As an ex-Brit, I can 'shed' a little light on this. The larger, more important classes of engines were named, and each class tended to stick to a theme (or two.) I can state there's no gender issue - names were applied according to the class theme. 

For example, the GWR (Great Western or Gods Wonderful Railway) had a class of 4-6-0s named after british castles, so the whole class are generically known as 'Castles'. They also had a 'Hall' class and a 'King' class. The North Eastern had the B17 4-6-0 'Football' class named after football teams. 
The A3 class 4-6-2s, which included the famous "Flying Scotsman", were actually named after famous racehorses, e.g. "Gay Crusader", or how about "Galopin" (which could only have been a racehorse!) The B1s were named after african deer, e.g. "Bushbuck". The Midland had the 'Royal Scots', named after regiments, e.g. "The Green Howards". 

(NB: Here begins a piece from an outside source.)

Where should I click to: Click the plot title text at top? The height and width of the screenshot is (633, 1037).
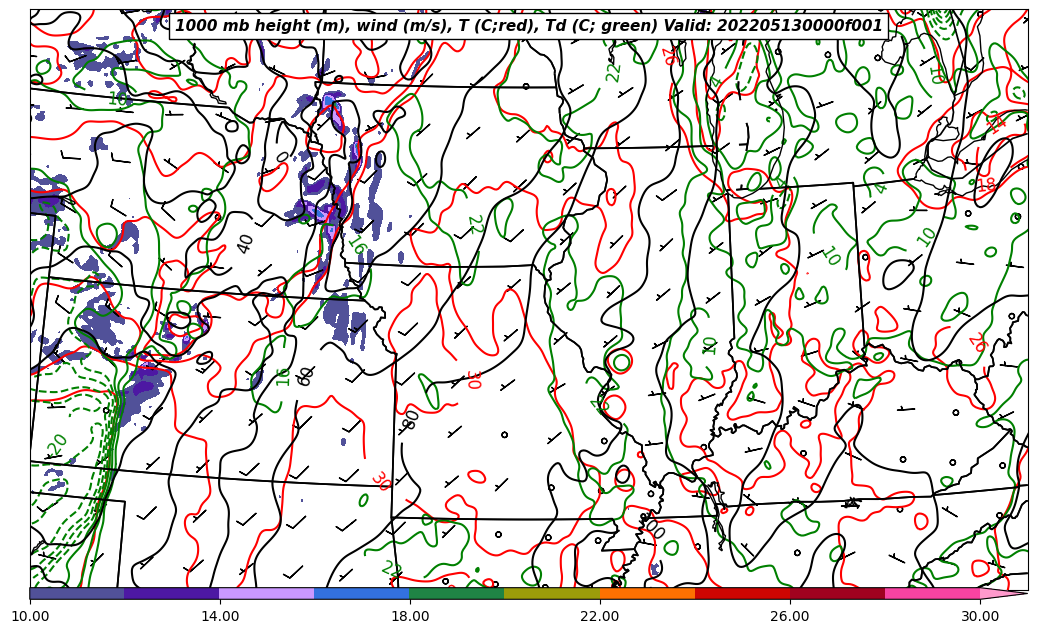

Sometimes only a few locos were named. "Green Arrow", the famous preserved 2-6-2 express loco was named after the new service - Green Arrow Parcels - but most of the class were not named. 
In other cases the theme wasn't consistent - the fastest locos, LNER A4s, were half named after birds (e.g. "Mallard", the fastest of all,) and half after people e.g. "Andrew K. McCosh", services e.g. "Silver Link", and places e.g. "Dominion of Canada".


----------



## tacfoley (Jan 3, 2008)

In the days of steam, most passenger locomotives tended to have names commemorating famous personages such as royalty, the higher levels of the aristocracy and famous railwaymen and locomotive engineers. Poetic names were also in vogue - 'Lady of the Lake' and so on and cities.


The Great Western Railway celebrated Castles, Kings, Halls, Manors and Stars, as well as the odd furry item like the unique pacific 'Great Bear'.

The LNER commemorated derby winners, african antelopes, former parts of the empire or famous people - 'Dominion of Canada' and 'Dwight D Eisenhower', birds of prey and the odd duck 'Mallard' as well as 'Kingfisher', but never 'Turkey' or 'Pigeon', as well as a whole scad of other things. The LMS had patriots, duchesses, cities, heroes and warriors and many other names.

In these days of diesel and electric traction most locomotives are named, too.

I like the idea - it personalises the loco and honours the person or organisation it is named after. 

As for naming models. well, the habit of naming things dies hard here. Our many thousands of tiny model steam locos all tend to be named, in both the real world as well as the model world. The practice of naming a loco has nothing to do with sexism though. The names 'Bertie' or 'Mildred' are not there to imply either masculinity or lack of it. A friend of mine has just wo locos on his line - a Welsh-type very short line. One is called 'Owain 'Bach' [Welsh for little or small Owen], and the other 'Owain Fawr' - Big Owen. Named after him and his dad. 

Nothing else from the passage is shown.